Weak and sweating, Vanessa stroked the blond, beautiful girl in her arms, before she suddenly felt strong pains again—
“But just as the witch predicted, the souls of Stefan and Vanessa never fused, for there was no love between them. Each soul produced its own child, which meant Vanessa delivered not one baby, but two. This second girl, then, looked nothing like Stefan. Instead, she looked just like her mother.”
Vanessa gasped as Callis held out the baby: raven-haired, with bulging big eyes and a hideous face. Vanessa recoiled in disgust, shoving it back at the witch.
“She ordered Callis to dump the baby in the Woods and leave it there to die. She could never take such an ugly child home to Stefan, she scoffed, before bundling up her beautiful, blond daughter and hurrying off, sure that everything between her and her husband was about to change,” said Sader. “But Callis, who only saw beauty in the girl Vanessa threw away, kept the child for herself. She named her Agatha, which meant ‘Soul of Good.’ Finally, after so many years of loneliness, Callis of Netherwood had found her one true love.”
Callis glanced int
o a mirror as she studied the child’s big, insect-like eyes. Slowly, Callis magically made her own eyes bigger.

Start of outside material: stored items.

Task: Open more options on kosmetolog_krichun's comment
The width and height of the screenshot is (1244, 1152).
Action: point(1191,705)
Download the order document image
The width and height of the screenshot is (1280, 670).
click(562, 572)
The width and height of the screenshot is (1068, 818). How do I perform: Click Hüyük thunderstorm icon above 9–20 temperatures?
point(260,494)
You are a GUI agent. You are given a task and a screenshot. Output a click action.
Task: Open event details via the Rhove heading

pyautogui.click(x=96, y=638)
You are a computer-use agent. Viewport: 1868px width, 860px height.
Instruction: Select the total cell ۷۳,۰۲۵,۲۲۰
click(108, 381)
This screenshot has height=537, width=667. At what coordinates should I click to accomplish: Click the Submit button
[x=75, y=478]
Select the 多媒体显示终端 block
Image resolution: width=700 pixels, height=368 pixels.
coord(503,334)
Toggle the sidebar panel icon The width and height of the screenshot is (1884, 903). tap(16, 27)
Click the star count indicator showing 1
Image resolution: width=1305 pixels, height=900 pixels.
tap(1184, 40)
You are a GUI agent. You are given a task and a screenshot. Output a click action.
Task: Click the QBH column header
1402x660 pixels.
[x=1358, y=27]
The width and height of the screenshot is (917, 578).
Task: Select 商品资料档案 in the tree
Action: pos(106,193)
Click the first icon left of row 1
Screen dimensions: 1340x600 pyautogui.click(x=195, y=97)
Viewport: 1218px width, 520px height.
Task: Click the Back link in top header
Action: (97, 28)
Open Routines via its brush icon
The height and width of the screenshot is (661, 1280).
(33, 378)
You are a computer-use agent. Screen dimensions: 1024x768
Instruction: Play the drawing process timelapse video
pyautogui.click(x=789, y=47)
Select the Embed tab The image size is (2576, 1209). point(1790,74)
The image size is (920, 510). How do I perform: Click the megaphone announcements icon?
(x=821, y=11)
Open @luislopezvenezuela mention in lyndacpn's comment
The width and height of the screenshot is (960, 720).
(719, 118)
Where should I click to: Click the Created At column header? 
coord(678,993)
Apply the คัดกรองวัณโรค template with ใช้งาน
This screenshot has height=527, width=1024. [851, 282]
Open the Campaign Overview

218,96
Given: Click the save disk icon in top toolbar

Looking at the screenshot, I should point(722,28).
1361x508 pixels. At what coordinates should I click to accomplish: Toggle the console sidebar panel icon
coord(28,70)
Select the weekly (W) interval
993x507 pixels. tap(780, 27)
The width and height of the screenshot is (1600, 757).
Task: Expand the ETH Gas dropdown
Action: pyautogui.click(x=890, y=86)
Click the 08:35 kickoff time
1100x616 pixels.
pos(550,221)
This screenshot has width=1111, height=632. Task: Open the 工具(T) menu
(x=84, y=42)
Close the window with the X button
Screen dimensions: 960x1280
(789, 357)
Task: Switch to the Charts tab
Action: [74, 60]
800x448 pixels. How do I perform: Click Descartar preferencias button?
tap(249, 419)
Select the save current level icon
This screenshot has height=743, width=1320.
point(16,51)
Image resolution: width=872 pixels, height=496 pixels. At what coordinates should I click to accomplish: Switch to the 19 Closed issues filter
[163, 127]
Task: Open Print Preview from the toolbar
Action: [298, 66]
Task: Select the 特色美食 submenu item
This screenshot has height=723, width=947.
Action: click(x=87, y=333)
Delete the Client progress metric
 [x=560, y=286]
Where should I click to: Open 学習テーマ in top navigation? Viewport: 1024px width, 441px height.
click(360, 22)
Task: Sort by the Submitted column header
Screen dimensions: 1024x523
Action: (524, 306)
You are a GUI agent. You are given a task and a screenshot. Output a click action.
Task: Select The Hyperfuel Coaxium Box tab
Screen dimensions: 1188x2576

“To ensure no one asked questions as to whether she was the child’s mother, Callis gradually transformed herself over the years, using her Uglification skills to look more and more like Agatha. Soon the villagers began to notice Callis’ child lurking on the hills, a practical duplicate of her. The Elders asked Callis questions, of course, but she gave no answers, and in time, the town simply shunned the young girl just as they shunned her mother.”
Morning streamed through the house’s rickety windows, as black-haired, sallow-skinned, scraggly Callis read storybooks to her black-haired, sallow-skinned, scraggly daughter.
“When new fairy tales appeared in Gavaldon year after year, with Good still winning every story, Callis began to question whether she had it all wrong. Perhaps the School Master hadn’t been Evil at all. She even wondered: had she made a mistake by not taking his ring? As the years went by, she began to wish that her daughter would be taken to the School for Good and Evil so that Agatha could have a future filled with magic, adventure, and love, instead of being trapped in a lonely, ordinary life because of her mother.”
The scene flashed to Stefan in his cottage, sitting at the dining table with Vanessa and young Sophie. He was eying his three-year-old daughter warily, no tenderness in his face.
“Meanwhile, as young Sophie grew, Stefan had an instinctive stiffness towards her. He tried so hard to love her: taking her to Battersby’s for cookies, reading her storybooks at bedtime, smiling when passerbys said his young Sophie looked just like him. . . . But deep down, all Stefan could see in his daughter was Vanessa’s soul.”